URL: A Representation Learning Benchmark for
Transferable Uncertainty Estimates

Michael Kirchhof, Bálint Mucsányi, Seong Joon Oh, Enkelejda Kasneci

Representation learning has driven the field to develop pretrained models that generalize and transfer to new datasets. With the rising demand of reliable machine learning and uncertainty quantification, we seek pretrained models that output both an embedding and an uncertainty estimate, even on unseen datasets. To guide the development of such models, we propose the uncertainty-aware representation learning (URL) benchmark. It measures whether the uncertainty predicted by a model reliably reveals the uncertainty of its embedding. URL takes only four lines of code to implement but still has an information-theoretical backbone and correlates with human-perceived uncertainties. We apply URL to study ten large-scale uncertainty quantifiers that were pretrained on ImageNet and transfered to eight downstream datasets. We find that transferable uncertainty quantification is an unsolved open problem, but that it appears to be not at stakes with classical representation learning.

Link: arxiv.org/abs/2307.03810

Installation

TL;DR: Create a conda environment with conda env create -f requirements.yml, then download the datasets.

Conda environment

Long answer: First, install Python 3.8.8 and PyTorch 1.10 with a CUDA backend that suits your GPU (in this case, CUDA 11.1)

pip install python=3.8.8
conda install pytorch==1.13.0 torchvision==0.14.0 torchaudio==0.13.0 pytorch-cuda=11.7 -c pytorch -c nvidia

Then, install the dependencies:

pip install matplotlib pyyaml huggingface_hub safetensors>=0.2 scipy==1.7.1 argparse==1.4.0 tueplots==0.0.5 wandb==0.13.5 torchmetrics==0.11.3 scikit-learn==0.24.1 pandas==1.2.4
conda install -c pytorch faiss-gpu

Datasets

Now, download all datasets. The scripts search for them by default under ./data. You can adjust this via the arguments --data-dir for the upstream (ImageNet) dataset, --data-dir-downstream for the zero-shot downstream and further downstream datasets, and --real-labels and --soft-labels for the auxiliary ImageNet-RealH files.

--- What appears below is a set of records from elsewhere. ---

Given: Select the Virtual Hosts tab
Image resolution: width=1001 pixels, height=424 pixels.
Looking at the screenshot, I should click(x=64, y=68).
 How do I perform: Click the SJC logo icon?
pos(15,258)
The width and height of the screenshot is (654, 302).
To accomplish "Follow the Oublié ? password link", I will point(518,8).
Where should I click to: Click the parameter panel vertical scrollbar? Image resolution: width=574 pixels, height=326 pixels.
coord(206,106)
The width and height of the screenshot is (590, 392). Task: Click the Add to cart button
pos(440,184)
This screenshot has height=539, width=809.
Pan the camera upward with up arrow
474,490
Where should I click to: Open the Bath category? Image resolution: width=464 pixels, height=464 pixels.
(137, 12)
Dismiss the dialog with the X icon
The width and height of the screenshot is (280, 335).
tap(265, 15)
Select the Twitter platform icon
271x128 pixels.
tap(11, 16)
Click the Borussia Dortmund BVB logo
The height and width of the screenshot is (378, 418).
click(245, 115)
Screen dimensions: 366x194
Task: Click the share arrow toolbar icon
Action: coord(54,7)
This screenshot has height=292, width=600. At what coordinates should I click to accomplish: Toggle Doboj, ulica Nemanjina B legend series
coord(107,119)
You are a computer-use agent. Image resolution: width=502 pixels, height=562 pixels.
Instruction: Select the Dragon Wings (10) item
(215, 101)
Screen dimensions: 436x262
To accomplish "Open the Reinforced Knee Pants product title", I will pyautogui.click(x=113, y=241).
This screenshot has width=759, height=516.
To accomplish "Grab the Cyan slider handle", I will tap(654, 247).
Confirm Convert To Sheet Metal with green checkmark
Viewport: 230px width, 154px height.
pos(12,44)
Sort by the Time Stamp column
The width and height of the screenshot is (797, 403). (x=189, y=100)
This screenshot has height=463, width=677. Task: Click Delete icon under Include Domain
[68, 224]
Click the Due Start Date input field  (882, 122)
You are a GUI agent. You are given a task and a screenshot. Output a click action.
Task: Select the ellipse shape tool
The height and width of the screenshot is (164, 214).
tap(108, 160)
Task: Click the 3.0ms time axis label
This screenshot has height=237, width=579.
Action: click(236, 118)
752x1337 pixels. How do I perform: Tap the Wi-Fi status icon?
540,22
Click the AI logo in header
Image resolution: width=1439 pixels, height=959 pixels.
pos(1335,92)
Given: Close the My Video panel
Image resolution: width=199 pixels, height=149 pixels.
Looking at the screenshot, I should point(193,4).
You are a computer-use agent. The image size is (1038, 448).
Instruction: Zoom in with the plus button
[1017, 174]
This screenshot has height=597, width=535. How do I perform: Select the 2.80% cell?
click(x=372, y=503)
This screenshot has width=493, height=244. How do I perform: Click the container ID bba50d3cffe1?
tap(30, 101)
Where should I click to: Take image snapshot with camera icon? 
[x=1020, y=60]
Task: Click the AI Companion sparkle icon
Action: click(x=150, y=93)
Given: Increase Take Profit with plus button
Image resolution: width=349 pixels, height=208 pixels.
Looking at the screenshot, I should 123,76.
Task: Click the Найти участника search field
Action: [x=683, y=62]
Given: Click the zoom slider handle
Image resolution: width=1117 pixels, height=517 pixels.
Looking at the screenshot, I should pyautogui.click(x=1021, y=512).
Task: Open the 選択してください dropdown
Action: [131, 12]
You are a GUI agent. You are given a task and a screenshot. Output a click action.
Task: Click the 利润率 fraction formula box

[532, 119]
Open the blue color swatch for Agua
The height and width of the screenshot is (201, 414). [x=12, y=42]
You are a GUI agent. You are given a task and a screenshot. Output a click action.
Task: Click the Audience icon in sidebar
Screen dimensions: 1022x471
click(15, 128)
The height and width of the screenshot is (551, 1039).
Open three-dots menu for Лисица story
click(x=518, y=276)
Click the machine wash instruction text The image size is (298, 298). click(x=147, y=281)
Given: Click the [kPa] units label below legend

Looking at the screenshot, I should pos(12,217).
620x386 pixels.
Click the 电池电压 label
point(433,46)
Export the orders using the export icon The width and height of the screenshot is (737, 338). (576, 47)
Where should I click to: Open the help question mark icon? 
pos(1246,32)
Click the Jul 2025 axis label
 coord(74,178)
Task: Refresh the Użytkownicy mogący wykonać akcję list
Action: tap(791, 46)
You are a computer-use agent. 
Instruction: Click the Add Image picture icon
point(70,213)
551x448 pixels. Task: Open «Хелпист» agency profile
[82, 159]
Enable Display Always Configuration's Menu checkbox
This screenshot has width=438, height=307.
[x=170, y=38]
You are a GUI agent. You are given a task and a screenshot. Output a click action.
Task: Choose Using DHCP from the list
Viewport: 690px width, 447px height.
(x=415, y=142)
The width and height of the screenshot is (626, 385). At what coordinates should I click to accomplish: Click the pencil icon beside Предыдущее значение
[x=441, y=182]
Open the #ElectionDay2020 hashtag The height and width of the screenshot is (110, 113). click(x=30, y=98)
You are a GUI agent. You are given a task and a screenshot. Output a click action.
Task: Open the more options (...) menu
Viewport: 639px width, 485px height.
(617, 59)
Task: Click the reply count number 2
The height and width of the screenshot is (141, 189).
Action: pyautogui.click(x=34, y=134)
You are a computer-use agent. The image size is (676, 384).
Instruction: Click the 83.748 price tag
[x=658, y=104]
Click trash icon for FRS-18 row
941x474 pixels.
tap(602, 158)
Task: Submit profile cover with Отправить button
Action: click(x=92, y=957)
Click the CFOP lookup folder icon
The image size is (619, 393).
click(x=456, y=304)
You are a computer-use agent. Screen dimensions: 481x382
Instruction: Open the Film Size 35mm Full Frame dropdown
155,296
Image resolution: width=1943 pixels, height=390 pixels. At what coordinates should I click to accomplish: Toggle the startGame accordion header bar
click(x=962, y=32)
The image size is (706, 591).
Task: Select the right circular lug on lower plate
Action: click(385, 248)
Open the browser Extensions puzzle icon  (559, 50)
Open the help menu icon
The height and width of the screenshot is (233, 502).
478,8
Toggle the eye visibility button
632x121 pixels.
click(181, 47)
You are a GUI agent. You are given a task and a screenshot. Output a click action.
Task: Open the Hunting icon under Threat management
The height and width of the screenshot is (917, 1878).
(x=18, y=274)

If your downstream datasets are spread over multiple directories, consider providing one folder that gives symlinks to them.

Upstream dataset: ImageNet-1k

ImageNet-RealH files: raters.npz and real.json

Downstream datasets: CUB200-211, CARS196, Stanford Online Products

Further downstream datasets: CIFAR-10H, Treeversity#1, Turkey, Pig, Benthic

Please verify that your folder structure for the downstream datasets looks like this (note the folder names for each dataset):

cub200
└───images
|    └───BMW 3 Series Wagon 2012
|           │   00039.jpg
|           │   ...
|    ...
cars196
└───images
|    └───001.Black_footed_Albatross
|           │   Black_Footed_Albatross_0001_796111.jpg
|           │   ...
|    ...
online_products
└───images
|    └───bicycle_final
|           │   111085122871_0.jpg
|    ...
|
└───Info_Files
|    │   bicycle.txt
|    │   ...

The further downstream datasets should look like this directly after unzipping

CIFAR10H/Treeversity#1/Turkey/Pig/Benthic
└───fold1
|    │   182586_00.png
|    ...
└───annotations.json

Training and Benchmarking your own Method

Training happens in train.py. This is adapted from the timm library, including all its models, to which we added various uncertainty output methods, so that all models have outputs of the form class_logits, uncertainties, embeddings = model(input). The best starting point to implement your own ideas would be to adapt the uncertainty output methods in ./timm/models/layers/_uncertainizer.py, implement losses in ./timm/loss, or enhance model architectures in ./timm/models.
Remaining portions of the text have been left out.